Classic Rant #378 (November 18, 2010): Not a Laughing Matter


And once again, we visit the obituary column, to bring to you a death that might be overlooked by some, but not here. This guy touched us all, sometimes in the wrong place, and it is time to honor him as he has passed from this earth.

The name Carroll Pratt probably doesn't mean much to anybody but the guy himself and his family, but this fellow is well-known to all of us due to his participation in the creation of something that we have all heard:

The laugh track.

For those few of us who don't have any idea what I am talking about, the laugh track is the background snickering and laughter you hear when you watch countless TV sitcoms. When the joke comes from the mouths of the actors, laughter follows, pretty much on cue, even when the joke isn't funny.

Pratt, his brother John, and Charles Rolland Douglass created the Laff Box, which was basically a series of audiotape loops of different types of laughing. This laughing was used either to stand alone or to augment the reaction from a studio audience.

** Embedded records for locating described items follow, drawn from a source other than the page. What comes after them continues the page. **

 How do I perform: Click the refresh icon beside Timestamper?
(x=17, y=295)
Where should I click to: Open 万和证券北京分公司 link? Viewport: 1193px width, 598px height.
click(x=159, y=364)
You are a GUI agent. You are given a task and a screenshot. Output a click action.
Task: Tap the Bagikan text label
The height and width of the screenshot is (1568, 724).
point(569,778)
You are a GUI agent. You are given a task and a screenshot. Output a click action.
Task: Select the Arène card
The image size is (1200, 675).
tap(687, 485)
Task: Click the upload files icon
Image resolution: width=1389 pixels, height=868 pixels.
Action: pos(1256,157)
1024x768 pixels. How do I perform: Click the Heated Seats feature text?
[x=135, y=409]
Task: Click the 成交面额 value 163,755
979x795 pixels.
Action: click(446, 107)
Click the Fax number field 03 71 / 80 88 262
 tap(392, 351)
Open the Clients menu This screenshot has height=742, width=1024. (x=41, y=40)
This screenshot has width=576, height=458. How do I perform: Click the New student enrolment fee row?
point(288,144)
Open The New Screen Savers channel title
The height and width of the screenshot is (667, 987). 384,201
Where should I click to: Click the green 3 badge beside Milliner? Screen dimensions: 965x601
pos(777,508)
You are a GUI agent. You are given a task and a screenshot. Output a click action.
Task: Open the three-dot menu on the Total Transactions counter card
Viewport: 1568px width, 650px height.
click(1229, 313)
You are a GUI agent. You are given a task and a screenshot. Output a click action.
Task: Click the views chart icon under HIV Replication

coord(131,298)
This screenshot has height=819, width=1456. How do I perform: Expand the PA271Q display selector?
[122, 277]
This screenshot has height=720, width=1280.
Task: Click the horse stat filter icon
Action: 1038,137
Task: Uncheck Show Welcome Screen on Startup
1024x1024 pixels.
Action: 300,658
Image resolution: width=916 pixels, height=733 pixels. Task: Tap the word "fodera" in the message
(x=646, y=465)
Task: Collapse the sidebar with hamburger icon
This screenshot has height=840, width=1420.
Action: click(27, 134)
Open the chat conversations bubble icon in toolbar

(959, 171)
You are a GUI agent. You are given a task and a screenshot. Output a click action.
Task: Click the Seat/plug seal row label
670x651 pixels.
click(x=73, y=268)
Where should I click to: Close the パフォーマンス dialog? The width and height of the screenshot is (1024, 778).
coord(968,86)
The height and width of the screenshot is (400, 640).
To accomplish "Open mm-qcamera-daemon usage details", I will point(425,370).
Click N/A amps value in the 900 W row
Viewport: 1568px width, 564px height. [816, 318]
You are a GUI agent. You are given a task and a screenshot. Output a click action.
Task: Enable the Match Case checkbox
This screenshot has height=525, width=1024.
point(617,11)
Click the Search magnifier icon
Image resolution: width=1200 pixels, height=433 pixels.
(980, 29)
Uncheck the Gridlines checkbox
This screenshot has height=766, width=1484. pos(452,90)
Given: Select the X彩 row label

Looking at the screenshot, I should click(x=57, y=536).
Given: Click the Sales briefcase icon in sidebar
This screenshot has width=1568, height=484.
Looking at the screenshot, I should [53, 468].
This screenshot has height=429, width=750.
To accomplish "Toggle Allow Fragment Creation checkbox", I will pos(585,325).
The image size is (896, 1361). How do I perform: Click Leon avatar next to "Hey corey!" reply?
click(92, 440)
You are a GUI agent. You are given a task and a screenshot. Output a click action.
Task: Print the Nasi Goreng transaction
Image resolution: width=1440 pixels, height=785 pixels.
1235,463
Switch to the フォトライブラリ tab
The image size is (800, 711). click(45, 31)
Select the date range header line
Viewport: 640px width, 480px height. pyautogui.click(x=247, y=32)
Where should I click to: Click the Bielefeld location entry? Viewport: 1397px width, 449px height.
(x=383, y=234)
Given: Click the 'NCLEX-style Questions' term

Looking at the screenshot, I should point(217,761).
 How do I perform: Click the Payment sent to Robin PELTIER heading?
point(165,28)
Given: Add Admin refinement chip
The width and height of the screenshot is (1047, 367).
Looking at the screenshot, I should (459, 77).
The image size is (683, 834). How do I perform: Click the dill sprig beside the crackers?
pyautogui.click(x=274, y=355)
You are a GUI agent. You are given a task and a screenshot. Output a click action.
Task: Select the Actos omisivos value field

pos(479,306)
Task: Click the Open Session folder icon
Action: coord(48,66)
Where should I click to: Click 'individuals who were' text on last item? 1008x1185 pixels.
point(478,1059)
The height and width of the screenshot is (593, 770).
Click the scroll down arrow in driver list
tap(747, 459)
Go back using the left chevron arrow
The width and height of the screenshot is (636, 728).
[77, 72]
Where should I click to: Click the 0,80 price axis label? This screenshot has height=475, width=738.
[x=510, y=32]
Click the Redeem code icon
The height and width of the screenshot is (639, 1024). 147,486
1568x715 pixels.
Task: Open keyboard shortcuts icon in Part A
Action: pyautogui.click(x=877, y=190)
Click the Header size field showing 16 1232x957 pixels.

It really has become ubiquitous with the sitcom, the half-hour comedic episodes that we are all so fond of. Shows from about the mid-1950s to the current time use a laugh track. It almost is a cue for us at home to laugh, too.

Sure, there have been backlashes to the laugh track. Certain shows have bypassed one, often either forgoing any canned reaction or mixing two tapings of the same show into one, and thus having the reactions of two audiences to one situation. "All in the Family" did this, and nobody knew the difference, because the show was not only topical, it was funny too.

But what about shows that simply aren't funny, although they are supposed to be? The laugh track was a necessity. It told us that at least "someone" was having a good time and finding this funny, even if it wasn't a human being per se.

Anyway, Pratt died at 89 years of age, and this Emmy Award winning sound engineer helped to create something that has been part of our lives even though we didn't know it.


I can hear the sound of one hand clapping for his achievement.